Yes, some studies suggest that BPTB (bone-patellar tendon-bone) grafts have a slightly higher incidence of Cyclops lesion development compared to hamstring autografts, likely due to the size of the graft and the surgical technique used for tunnel fixation.

4. How long does the surgery take?

Arthroscopic resection of a Cyclops lesion is a minor procedure, typically taking 20–40 minutes under local or regional anesthesia.

5. Will I need to restart my entire physical therapy program?

No. You will likely continue your existing rehabilitation protocol, with a renewed focus on terminal extension exercises immediately following the procedure.

6. Is an MRI necessary for diagnosis?

While physical examination is often sufficient for a clinical diagnosis, an MRI is considered the standard of care to confirm the lesion's size and location and to rule out other intra-articular pathologies.

7. What is the "clunk" sound associated with this lesion?

The "clunk" is the audible and physical sensation of the fibrous nodule hitting the anterior aspect of the femoral notch as the knee reaches full extension.

8. Are there any non-surgical treatments?

Aggressive physical therapy and corticosteroid injections are sometimes attempted in very early or mild cases, but they are rarely successful for mature, symptomatic lesions.

9. What is the recovery time after removal?

Most patients return to full daily activities within 2–4 weeks. Return to high-impact sports is usually permitted once full range of motion and quad strength are restored.

10. Can a Cyclops lesion recur?

Recurrence is rare but possible if the underlying inflammatory trigger persists or if the tibial tunnel was placed too anteriorly, causing ongoing mechanical irritation.


8. Clinical Best Practices for Prevention

To minimize the risk of Cyclops lesion formation, orthopedic surgeons should focus on:
* Debridement: Ensuring the intercondylar notch is thoroughly cleared of all remnants of the native ACL stump during the primary reconstruction.
* Tunnel Placement: Avoiding overly anterior placement of the tibial tunnel, which can crowd the notch.
* Early Mobilization: Implementing immediate postoperative range-of-motion exercises to prevent the accumulation of fibrin and the subsequent formation of organized scar tissue.
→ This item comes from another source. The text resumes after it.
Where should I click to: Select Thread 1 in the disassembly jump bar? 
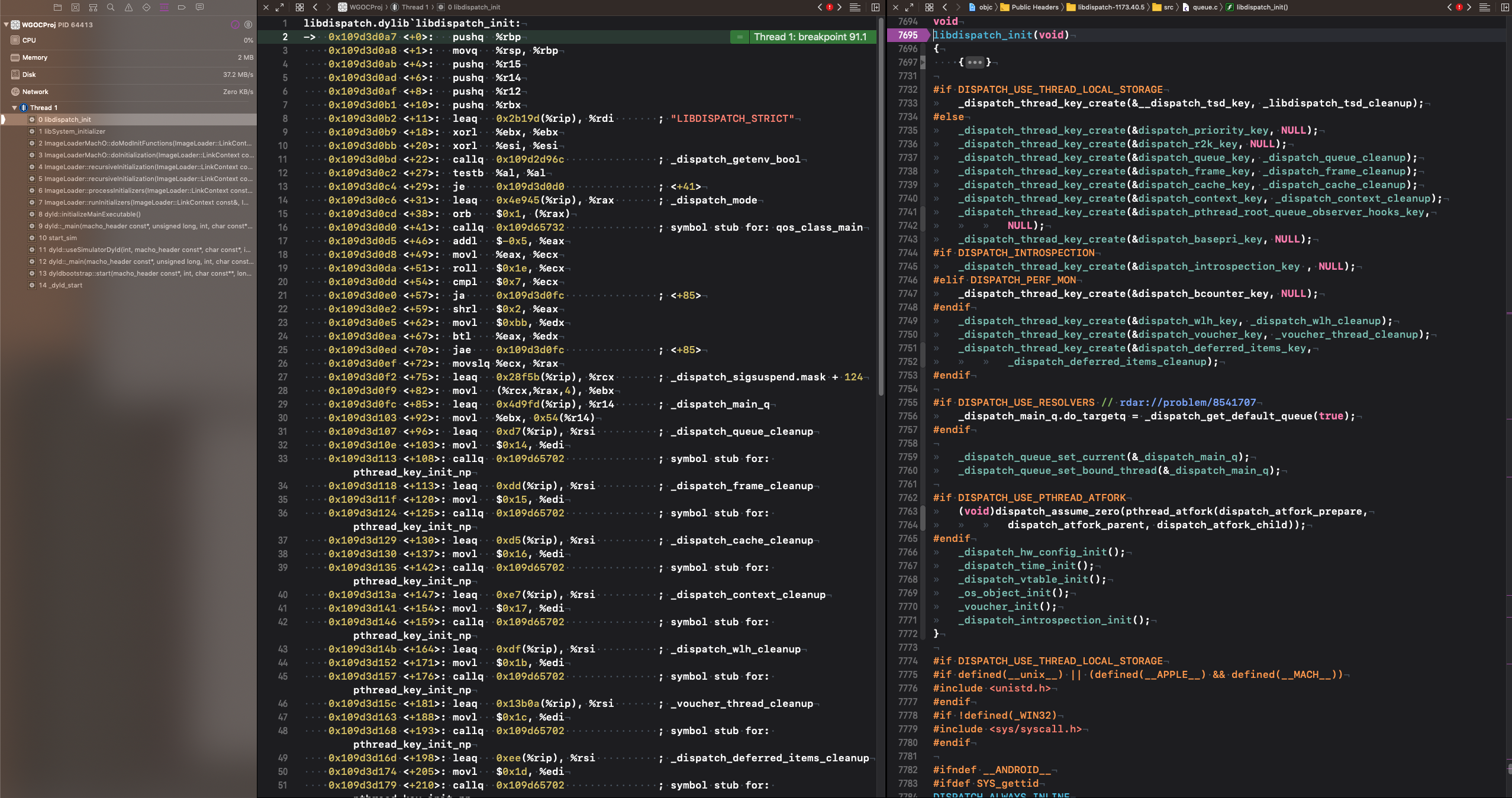pos(414,7)
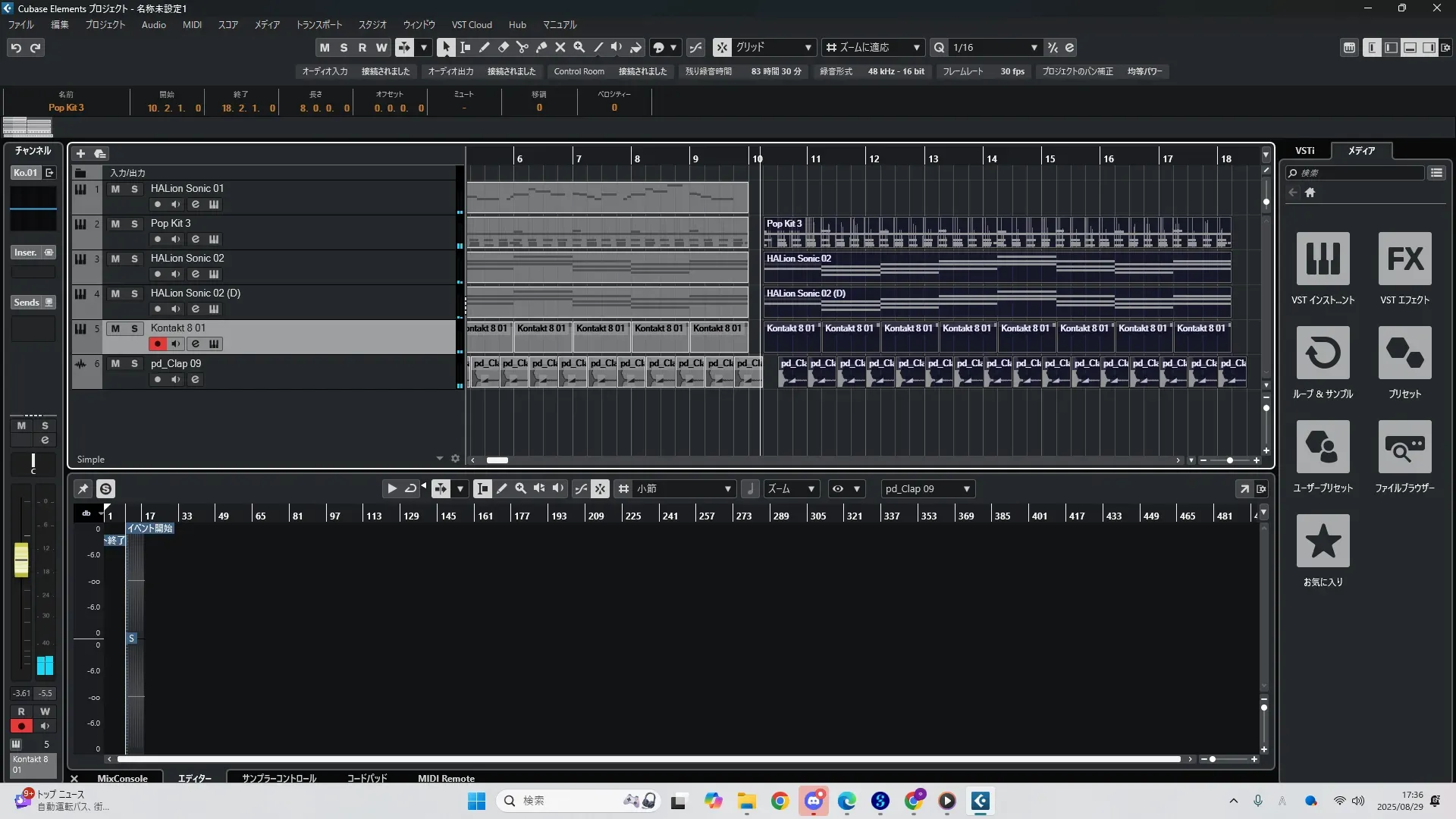
Task: Click the VSTi tab label
Action: [x=1304, y=151]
Summary Table: Clinical Action Plan

Stage Action
Suspected Evaluate extension deficit and passive "end-feel."
Confirmed Order MRI to confirm notch mass.
Non-Responsive Schedule arthroscopic debridement.
Post-Op Immediate extension-based physical therapy.

9. Conclusion

The Cyclops lesion remains a classic example of how localized inflammatory processes can derail the success of an orthopedic intervention. While the prospect of a "second surgery" is often distressing to patients, the clinical reality is that the Cyclops lesion is highly treatable. By maintaining a high index of suspicion for patients exhibiting terminal extension deficits post-ACL reconstruction, clinicians can facilitate timely surgical intervention, thereby preserving long-term joint health and ensuring the success of the original reconstruction.

As with all orthopedic pathologies, the key to optimal patient outcomes lies in the triad of: Early Detection, Precise Imaging, and Timely Surgical Intervention. Through rigorous adherence to these clinical standards, the impact of this "Cyclops" can be effectively neutralized, allowing patients to return to the active lifestyles they envisioned post-surgery.